=== READING TEXT ===
--- START ---

Firearms|500 Round Update

By Drew Bryant
September 28, 2022, theloadoutblog.con

Over the last couple of weeks, I’ve had the opportunity to spend more time behind the wheel of the Athena. During that time I was able to get more familiar with the nuance and personality of this supercar pistol. This time allowed me to put the Athena through its proper racing paces. As I articulated previously, the Athena is a supercar/race pistol. The Athena wants to go fast. The team over at Atlas Gunworks has designed and built this pistol from the ground up to be a fast, agile, and responsive pistol. Able to blaze during the straightaway, hug the curves during tight corners, and accelerate down the straightaway with its monster engine. This gun is meant to be driven fast. “If your not first, your last,” as Rick Bobby once said in Talladega Nights. That rule applies here with the Athena.

In this portion of the process, I wanted to test the reliability of the Athena. Reliability is key in a competitive setting. You need to know that your pistol can perform at a high level under an accelerated shooting cycle. The 2011 platform can have reliability issues if appropriate attention to detail is not paid during its fit and finish. For such a well-built and expensive gun as the Athena, I hypothesize that the pistol will be extremely reliable. I also wanted to test my speed and accuracy with the Athena. I wanted to push myself as a shooter to pass my limits. Could I keep up? Or would I crash and burn? Like Icarus whose wax wings melted when he flew too close to the sun. Only time will tell how it will all play out.

To test this theory of reliability I will be taking a page from Aaron Cowan from Sage Dynamics. I decided to do a mini burndown of the Athena. Instead of shooting 500 rounds of ammunition as fast as possible. I will shoot 250 rounds of ammunition as fast as possible. The goal is to push the Athena harder to see if the accelerated rate of fire will induce any type of malfunction. I will also be testing the Athena to see how it handles defensive ammunition after I have completed shooting the burndown.

Before, we jump into the burndown let’s take a look at my dry fire training sessions to the lead up of the burndown.

--- END ---

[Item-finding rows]
--- START ---

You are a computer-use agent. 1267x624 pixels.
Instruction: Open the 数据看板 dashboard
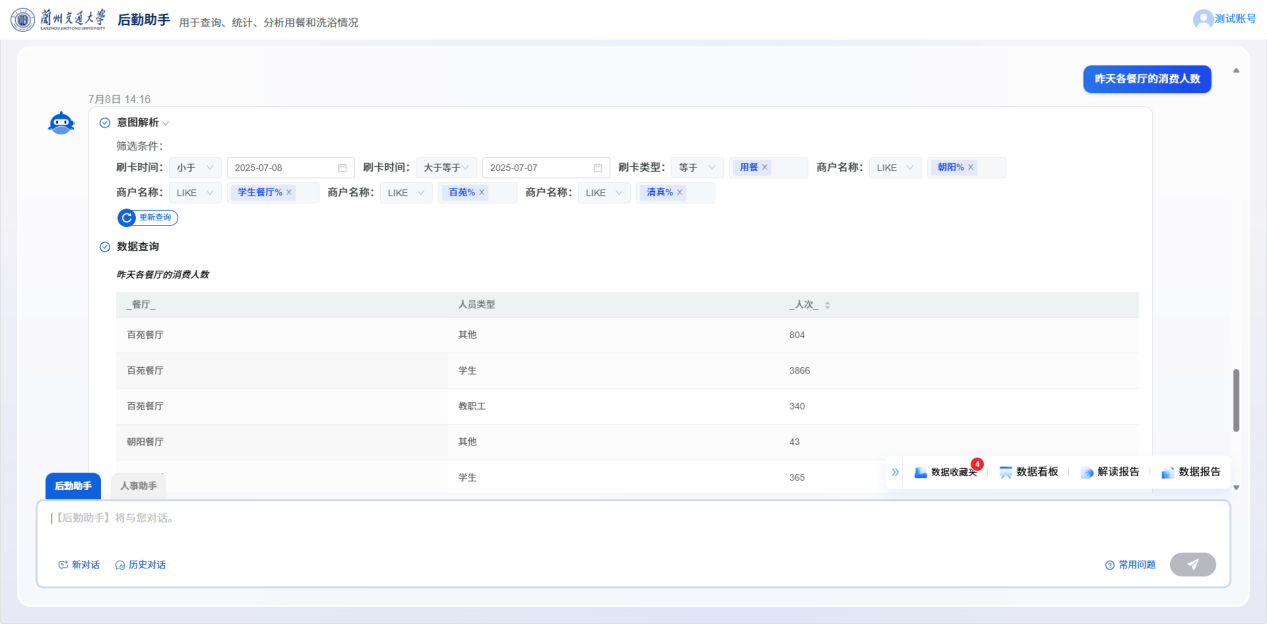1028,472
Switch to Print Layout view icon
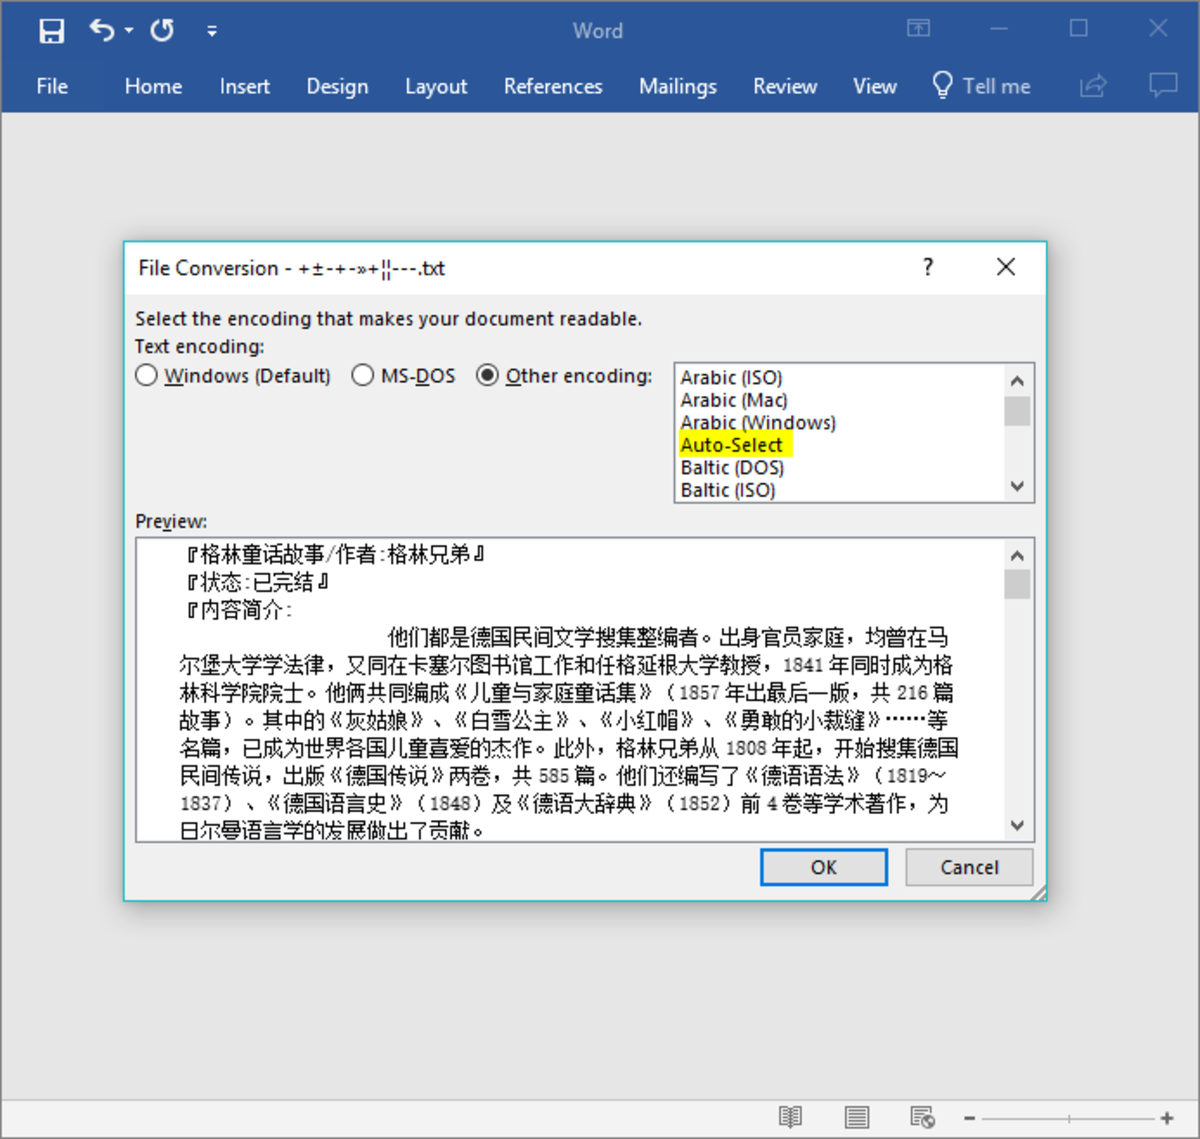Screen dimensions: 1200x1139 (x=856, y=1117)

--- END ---

=== EXERCISE ===
In the Athena pistol article above, how many rounds of ammunition does the writer plan to shoot as fast as possible in the mini burndown?

=== RESPONSE ===
250 rounds.